Die große Mehrheit der Muslime in Deutschland sind für Dschihadismus nicht ansprechbar. So haben knapp die Hälfte aller Muslime in Deutschland türkische Wurzeln, kommen in Terrorermittlungen jedoch fast überhaupt nicht vor. „Der Islam“ als Erklärung für dschihadistischen Terrorismus greift deshalb zu kurz.

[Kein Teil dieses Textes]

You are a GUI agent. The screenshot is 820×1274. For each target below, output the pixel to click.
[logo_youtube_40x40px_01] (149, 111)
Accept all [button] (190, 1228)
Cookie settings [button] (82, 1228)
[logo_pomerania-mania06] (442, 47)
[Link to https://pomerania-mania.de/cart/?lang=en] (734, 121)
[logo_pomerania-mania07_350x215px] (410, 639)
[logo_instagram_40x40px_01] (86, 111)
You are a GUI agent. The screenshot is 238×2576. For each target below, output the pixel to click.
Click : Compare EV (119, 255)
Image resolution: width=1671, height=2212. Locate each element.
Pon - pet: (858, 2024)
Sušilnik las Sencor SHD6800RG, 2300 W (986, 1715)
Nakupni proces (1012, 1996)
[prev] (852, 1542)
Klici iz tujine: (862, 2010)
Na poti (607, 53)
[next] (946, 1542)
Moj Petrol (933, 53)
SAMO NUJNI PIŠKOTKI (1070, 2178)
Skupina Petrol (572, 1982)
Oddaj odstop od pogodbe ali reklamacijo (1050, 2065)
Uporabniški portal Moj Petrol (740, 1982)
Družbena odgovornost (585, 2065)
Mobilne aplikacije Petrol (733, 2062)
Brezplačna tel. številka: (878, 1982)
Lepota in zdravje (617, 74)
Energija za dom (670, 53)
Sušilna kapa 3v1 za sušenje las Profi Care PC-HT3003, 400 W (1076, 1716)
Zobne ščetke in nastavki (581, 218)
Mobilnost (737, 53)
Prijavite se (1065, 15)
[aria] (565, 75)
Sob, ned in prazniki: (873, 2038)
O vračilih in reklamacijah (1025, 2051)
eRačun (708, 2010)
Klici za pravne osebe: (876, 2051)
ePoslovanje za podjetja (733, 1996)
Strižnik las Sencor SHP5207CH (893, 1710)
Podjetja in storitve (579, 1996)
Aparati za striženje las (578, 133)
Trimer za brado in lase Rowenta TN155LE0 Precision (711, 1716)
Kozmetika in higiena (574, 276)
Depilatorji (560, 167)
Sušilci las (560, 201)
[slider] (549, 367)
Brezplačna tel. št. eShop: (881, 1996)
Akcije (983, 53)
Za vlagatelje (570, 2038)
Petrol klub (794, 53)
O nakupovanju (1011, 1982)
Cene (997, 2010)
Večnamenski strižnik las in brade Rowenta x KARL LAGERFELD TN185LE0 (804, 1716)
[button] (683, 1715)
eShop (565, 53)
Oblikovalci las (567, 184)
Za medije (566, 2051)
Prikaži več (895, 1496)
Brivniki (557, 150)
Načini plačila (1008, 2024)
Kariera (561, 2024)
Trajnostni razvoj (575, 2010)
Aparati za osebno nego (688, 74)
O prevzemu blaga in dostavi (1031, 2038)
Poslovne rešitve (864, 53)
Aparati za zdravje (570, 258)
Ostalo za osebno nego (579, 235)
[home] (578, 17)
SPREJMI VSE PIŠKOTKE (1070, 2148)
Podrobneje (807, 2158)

Die Bereiche Flucht und Asyl sind jedoch ganz offensichtlich ein Hotspot. Mehr als sonstwo gibt es hier „Vulnerabilitäten“, die die Ansprechbarkeit für Extremismus potenziell erhöhen: (a) die Herkunft aus Kriegs- und Konfliktgebieten, in denen dschihadistische Gruppen aktiv sind; (b) eine (oftmals traumatisierende) Fluchterfahrung; (c) negative Erfahrungen und Enttäuschungen während langjähriger Asylverfahren; (d) Zurückweisung und mangelnde Durchsetzung von Abschiebungen.
Was folgt daraus?
Erstens: Es braucht eine größere Anstrengung im Bereich Flucht und Asyl. Prävention, Frühwarnsysteme sowie Beobachtung und Repression müssen sich viel stärker auf diesen Bereich konzentrieren.
Zweitens: Asylverfahren müssen gestrafft und geordnet werden. Die Tatsache, dass junge Männer jahrelang ohne Beschäftigung und klare Perspektive in Unterkünften sitzen, ist ein potenzieller Radikalisierungsfaktor.
Und drittens: Politik und Gesellschaft müssen eine Entscheidung darüber treffen, wie es weitergehen soll. Wenn Deutschland unverändert hohe Zahlen von Asylbewerbern aufnehmen möchte, muss die Integrationsanstrengung dramatisch erhöht werden. Wenn nicht, dann muss ihre Zahl reduziert werden. Der Status Quo ist jedenfalls nicht haltbar.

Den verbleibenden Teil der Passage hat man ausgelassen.